Do this: Copy out everything from the line containing "Task: Open the backup ring sidebar icon" down to the last of the lines below, changing "sidebar icon" to "toolbar button" and keeping all else as it is. Leave the pictures out.
* Begin Supplied data *
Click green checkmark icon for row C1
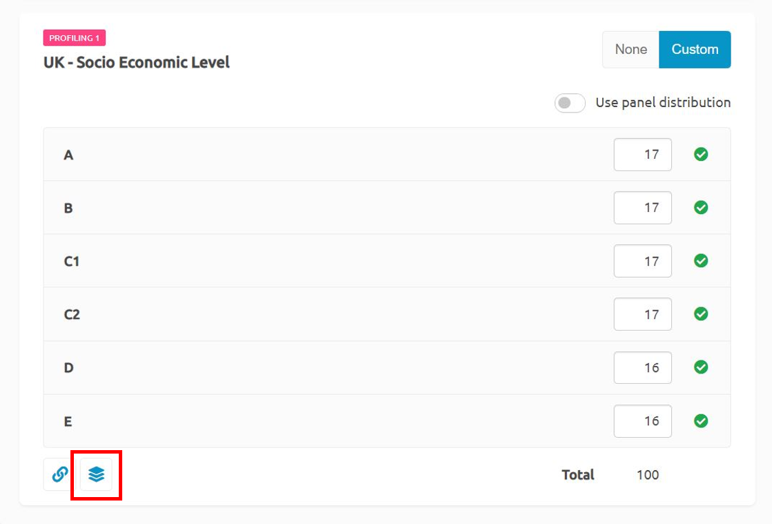772x524 pixels. 701,261
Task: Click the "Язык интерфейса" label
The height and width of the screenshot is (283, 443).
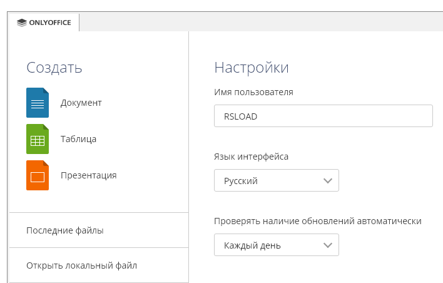Action: point(251,157)
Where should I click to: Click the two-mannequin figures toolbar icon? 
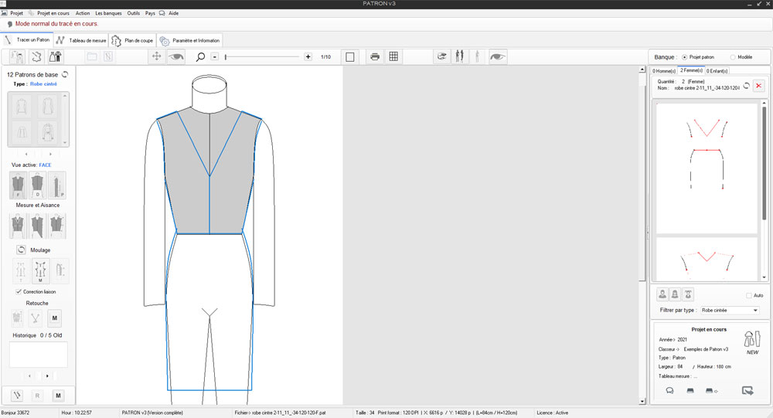pyautogui.click(x=461, y=56)
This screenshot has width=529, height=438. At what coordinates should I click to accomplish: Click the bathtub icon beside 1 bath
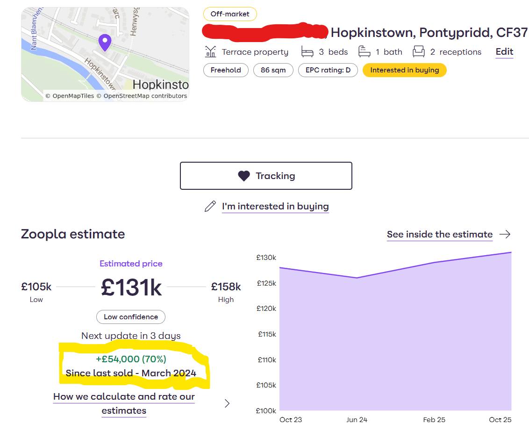365,51
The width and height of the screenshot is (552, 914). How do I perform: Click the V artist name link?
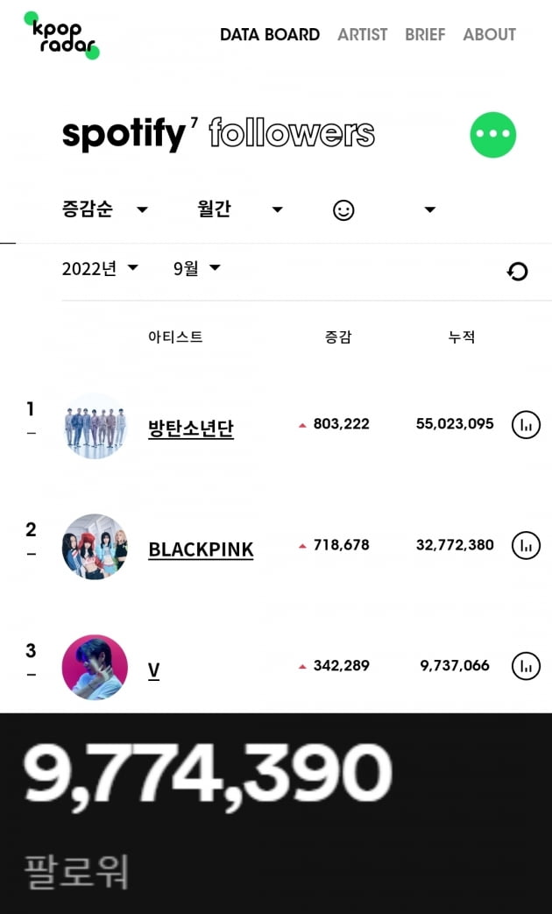coord(153,670)

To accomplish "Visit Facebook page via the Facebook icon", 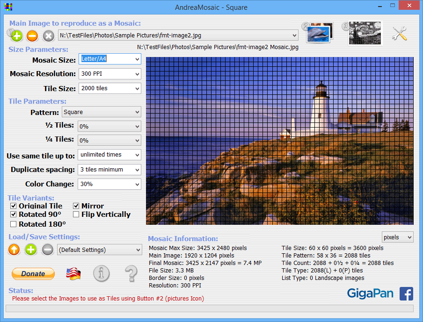I will (406, 293).
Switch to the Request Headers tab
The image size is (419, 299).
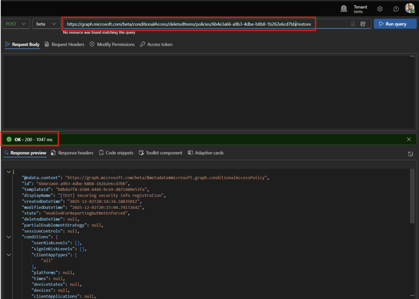[65, 44]
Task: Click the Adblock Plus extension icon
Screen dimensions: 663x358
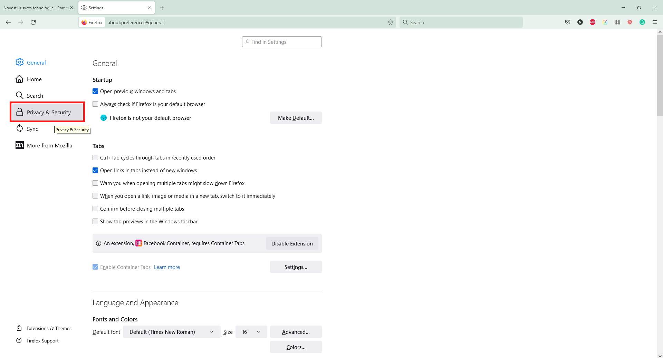Action: [x=593, y=22]
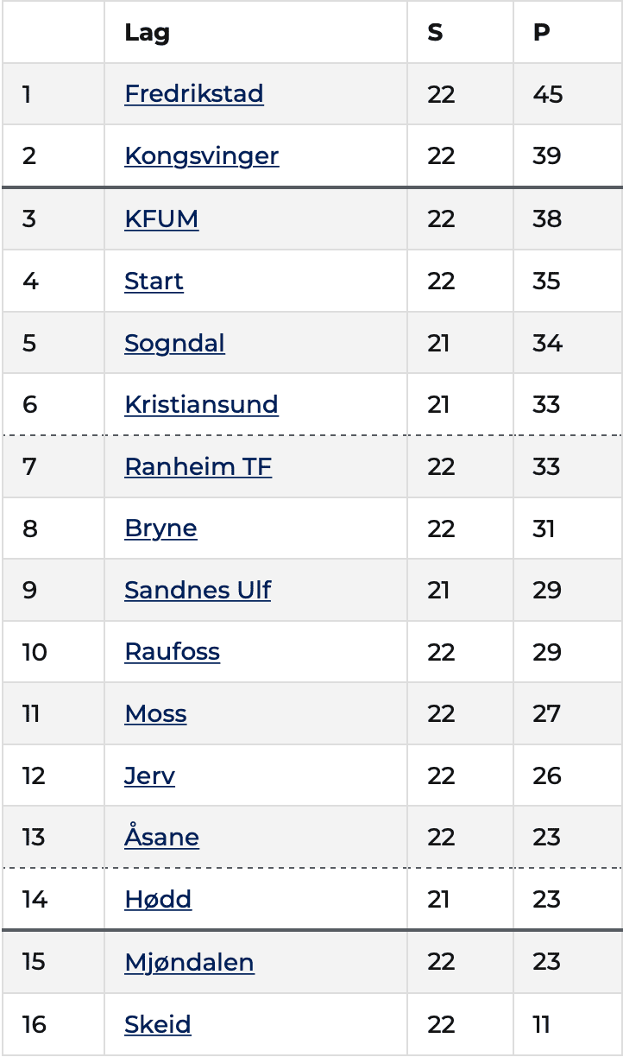This screenshot has width=623, height=1057.
Task: Click the S column header
Action: [x=435, y=32]
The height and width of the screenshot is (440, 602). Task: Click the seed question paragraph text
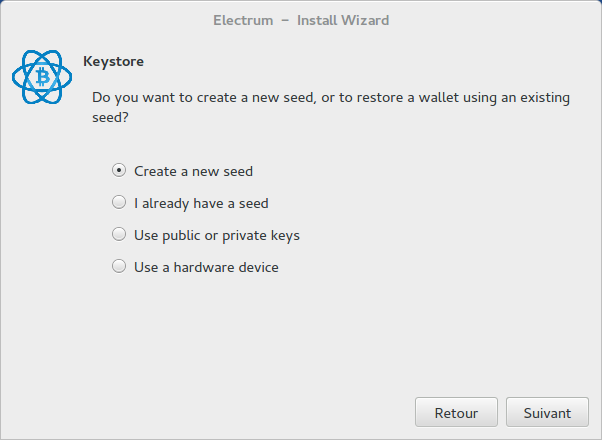pos(331,107)
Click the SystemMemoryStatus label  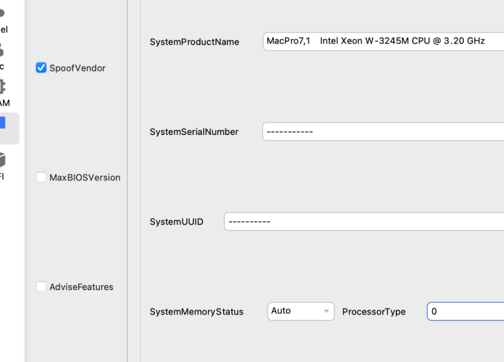pyautogui.click(x=197, y=312)
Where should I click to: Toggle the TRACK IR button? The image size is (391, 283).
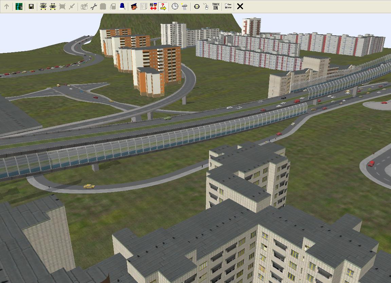point(216,6)
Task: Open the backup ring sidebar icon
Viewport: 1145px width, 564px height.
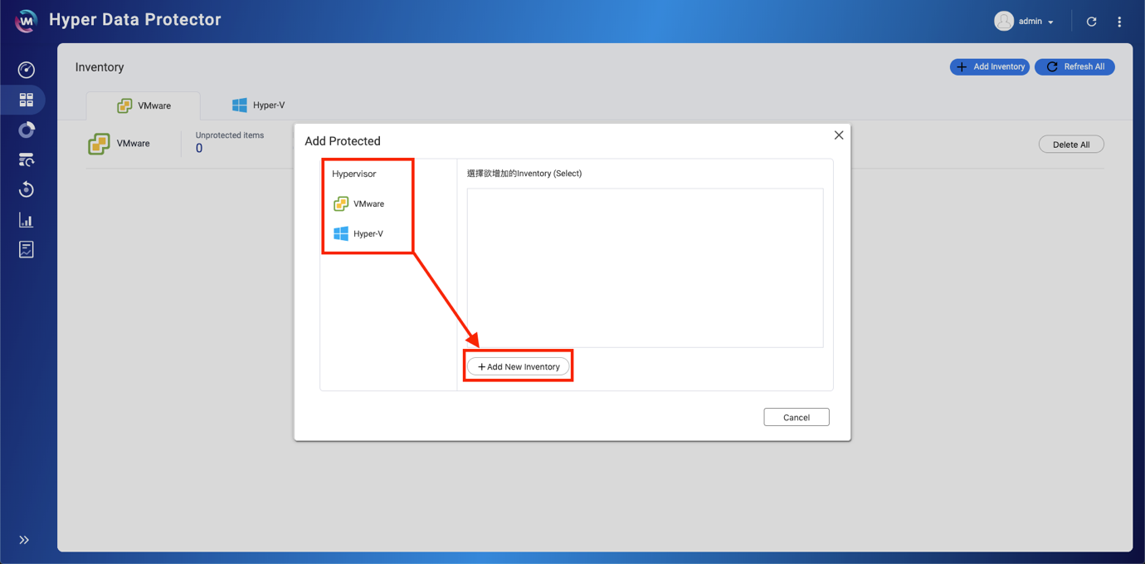Action: click(x=27, y=130)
* End Supplied data *
Completed exercise:
Task: Open the backup ring toolbar button
Viewport: 1145px width, 564px height.
Action: click(x=27, y=130)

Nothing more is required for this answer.